Short Sellers versus the Firm

In recent times, the relationship between short-sellers and the firm whose stock they are shorting has become acrimonious, if not caustic. Managements rant and rave at hedgies that have made a profession of selling short.

Shorts do provide a very useful service.

First of all, they do highlight accounting shenanigans and businesses that do not deserve to exist or draw capital. I can remember one company that sold a very high priced product which sold at about 7 or 8 times what a perfectly acceptable substitute product would sell for. The business had a negative gross margin and needless to say, had never made a profit. The ensuing short squeeze as a number of us discovered this "jewel" resulted in a move in the stock from its IPO of $10 to $18. Ultimately, under the weight of bad accounting, bad finance, and bad product, the business collapsed into oblivion.

Consequently, short sellers will provide liquidity to the marketplace...both as sellers when markets are eager to buy, but also as buyers, as markets get squeezed, and ultimately as they cover.
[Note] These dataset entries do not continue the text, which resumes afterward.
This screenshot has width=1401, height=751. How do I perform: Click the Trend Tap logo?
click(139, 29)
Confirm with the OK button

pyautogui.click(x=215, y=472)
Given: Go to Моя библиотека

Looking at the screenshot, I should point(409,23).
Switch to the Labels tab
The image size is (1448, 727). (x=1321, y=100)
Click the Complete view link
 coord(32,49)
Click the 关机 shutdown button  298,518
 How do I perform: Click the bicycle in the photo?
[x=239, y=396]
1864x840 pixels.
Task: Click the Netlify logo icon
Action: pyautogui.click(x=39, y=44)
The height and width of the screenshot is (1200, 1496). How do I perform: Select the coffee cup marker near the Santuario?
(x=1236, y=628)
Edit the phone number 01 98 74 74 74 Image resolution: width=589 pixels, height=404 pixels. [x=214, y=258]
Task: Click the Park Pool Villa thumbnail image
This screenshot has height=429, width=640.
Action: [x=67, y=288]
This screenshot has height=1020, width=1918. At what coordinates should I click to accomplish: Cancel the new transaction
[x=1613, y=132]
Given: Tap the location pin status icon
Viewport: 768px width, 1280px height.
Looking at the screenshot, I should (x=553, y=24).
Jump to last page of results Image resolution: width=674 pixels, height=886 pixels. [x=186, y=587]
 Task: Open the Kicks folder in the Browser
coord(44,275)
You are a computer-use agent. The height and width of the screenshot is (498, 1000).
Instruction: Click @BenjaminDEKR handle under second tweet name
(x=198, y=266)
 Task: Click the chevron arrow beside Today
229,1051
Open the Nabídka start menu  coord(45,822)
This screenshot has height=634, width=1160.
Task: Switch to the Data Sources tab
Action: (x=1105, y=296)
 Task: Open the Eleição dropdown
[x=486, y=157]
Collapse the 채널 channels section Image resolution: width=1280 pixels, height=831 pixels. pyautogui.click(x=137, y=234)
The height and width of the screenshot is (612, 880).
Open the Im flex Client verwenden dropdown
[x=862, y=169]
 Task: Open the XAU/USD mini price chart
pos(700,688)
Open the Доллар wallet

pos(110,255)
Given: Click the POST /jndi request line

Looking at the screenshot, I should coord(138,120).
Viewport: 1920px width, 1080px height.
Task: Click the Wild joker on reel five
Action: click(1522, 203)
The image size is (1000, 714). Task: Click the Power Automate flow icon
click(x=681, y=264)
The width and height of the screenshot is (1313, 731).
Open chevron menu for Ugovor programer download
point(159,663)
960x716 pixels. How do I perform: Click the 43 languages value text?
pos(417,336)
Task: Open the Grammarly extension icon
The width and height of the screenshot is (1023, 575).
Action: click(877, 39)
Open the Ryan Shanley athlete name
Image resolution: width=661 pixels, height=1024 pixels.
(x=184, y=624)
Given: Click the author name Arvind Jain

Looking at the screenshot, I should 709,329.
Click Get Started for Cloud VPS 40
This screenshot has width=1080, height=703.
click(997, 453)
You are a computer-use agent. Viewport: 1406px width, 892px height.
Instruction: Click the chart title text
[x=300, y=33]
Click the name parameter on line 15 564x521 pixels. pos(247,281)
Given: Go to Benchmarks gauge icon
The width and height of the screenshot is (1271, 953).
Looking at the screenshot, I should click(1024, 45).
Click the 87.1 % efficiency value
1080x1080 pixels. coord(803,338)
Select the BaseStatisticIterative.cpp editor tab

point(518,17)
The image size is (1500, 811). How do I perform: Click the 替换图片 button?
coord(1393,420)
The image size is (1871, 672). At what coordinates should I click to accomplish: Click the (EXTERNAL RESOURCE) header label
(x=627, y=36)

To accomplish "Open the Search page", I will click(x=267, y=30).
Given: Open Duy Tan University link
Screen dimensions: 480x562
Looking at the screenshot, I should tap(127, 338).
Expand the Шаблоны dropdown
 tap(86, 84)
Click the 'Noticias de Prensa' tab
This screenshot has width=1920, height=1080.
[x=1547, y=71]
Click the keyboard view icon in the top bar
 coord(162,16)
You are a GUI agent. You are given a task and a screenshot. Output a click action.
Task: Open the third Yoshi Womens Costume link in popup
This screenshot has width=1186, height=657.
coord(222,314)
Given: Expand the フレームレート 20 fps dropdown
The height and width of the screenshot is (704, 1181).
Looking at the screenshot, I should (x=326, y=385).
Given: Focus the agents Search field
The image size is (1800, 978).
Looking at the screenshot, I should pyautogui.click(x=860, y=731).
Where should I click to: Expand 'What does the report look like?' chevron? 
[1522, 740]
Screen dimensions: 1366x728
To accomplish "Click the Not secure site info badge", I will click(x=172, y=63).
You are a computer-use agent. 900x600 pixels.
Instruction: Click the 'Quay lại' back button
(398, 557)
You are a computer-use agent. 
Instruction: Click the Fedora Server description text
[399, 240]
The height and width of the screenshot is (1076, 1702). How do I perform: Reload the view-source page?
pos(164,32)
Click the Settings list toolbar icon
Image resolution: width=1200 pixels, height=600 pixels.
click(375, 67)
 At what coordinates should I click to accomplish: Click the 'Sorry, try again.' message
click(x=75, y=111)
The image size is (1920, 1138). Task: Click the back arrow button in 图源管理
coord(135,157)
The attached link was brought to my attention by Value Investor Insight, one of the most useful resources I read. I have no financial interest in promoting their service; rather, I merely commend it as a useful and timely resource. Not only do they (Whitney Tilson et al) provide a regular monthly publication, but also intersperse the month with a bonus e-mail.

The article is written by a professor of finance at Yale, Owen Lamont, who has been a keen student of short-sellers. In this lengthy working paper, he examines the techniques that "angry" firms used to attack the short selling community, legal threats, attempts to impede stock lending practices etc. I have seen and experienced both, not only as a short-seller of stock but also as a corporate activist. Such activities by managements may provide near-term Pyrrhic victories, but in the end, tend to be pointless and ill-advised. As Lamont points out,companies taking ant-shorting actions have well-below normal returns in the subsequent year of -2% per month.

Go down fighting

The best way for a firm to act when it is under a short-sellers siege is to get them where it hurts. Provide honest accounting, decent finances, and a respectable return on capital. In short, run the business!